Multiple Formula 1 teams have redefined their rear wing designs ahead of the Canadian Grand Prix in a quest to find more straightline performance at the Montreal circuit.
Ferrari, Toro Rosso and Racing Point are just some of the teams to bring new rear wings to Canada, tailoring their aerodynamics to the demands of the longer straights on the circuit.
Typically, teams opt to create a 'spoon' section in the centre of the wing at circuits that aren't traditionally low-drag, but do still have long acceleration zones.
This is to create a compromise between minimising drag and developing enough downforce for the slower sections.
Ferrari's rear wing - seen on Charles Leclerc's car (left in Giorgio Piola's image below) - seems to be in a similar specification to the wing run in Baku, where the outboard sections of the wing are raised to reduce the overall frontal area.
Generally, the outboard sections of a wing develop the weakest pressure differentials compared to the centre section, and so produce a weaker level of downforce.
Reshaping the wing means it produces less drag with the caveat of offering a marginally reduced downforce output.

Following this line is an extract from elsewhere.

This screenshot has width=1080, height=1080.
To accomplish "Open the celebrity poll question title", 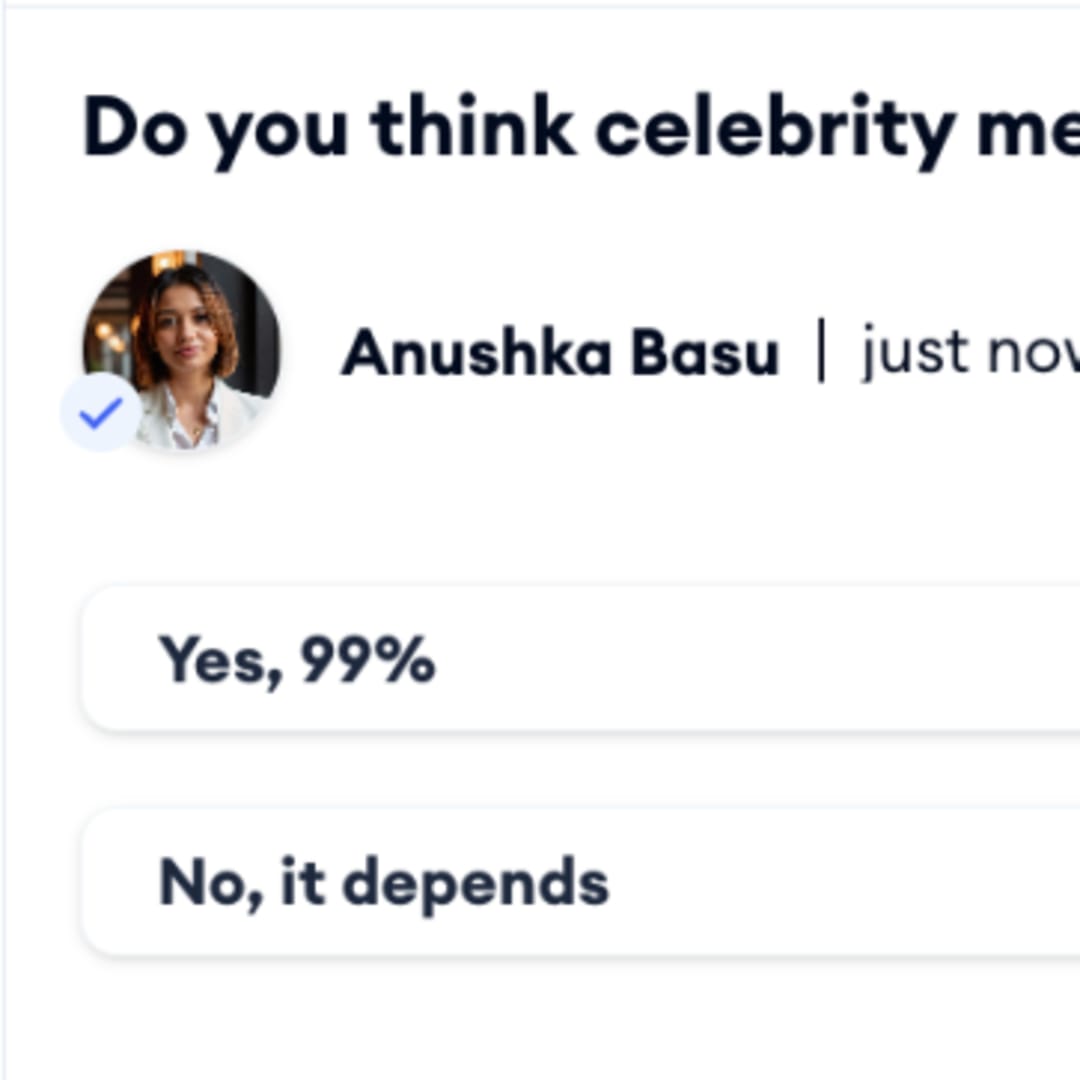I will pos(580,128).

Curiously, Sebastian Vettel's car is equipped with a more conventional, flatter wing (right) - suggesting back-to-back running will take place in Friday's practice.

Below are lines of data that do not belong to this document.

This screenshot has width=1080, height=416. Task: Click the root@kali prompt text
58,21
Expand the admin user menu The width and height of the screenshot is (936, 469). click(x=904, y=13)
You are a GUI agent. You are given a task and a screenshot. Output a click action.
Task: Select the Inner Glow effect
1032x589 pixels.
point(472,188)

Toro Rosso has persisted with a shallow spoon-shaped wing throughout the season so far, but has exaggerated its depth for Canada.
Unlike Ferrari, Toro Rosso's Baku wing had a vastly reduced angle of attack without the spoon section - and so this appears to be a brand new design for Montreal.
This is also the case for Racing Point's new rear wing; so far this season, the central section's leading edge has been raised, aiming to improve the camber of the rear wing without the drag penalty.
The team has discarded that solution for Montreal, instead electing to create a wing that sweeps down in the central section.
After disappointing races in Spain and Monaco, this change of concept seems to be Racing Point's attempt at arresting the current slide.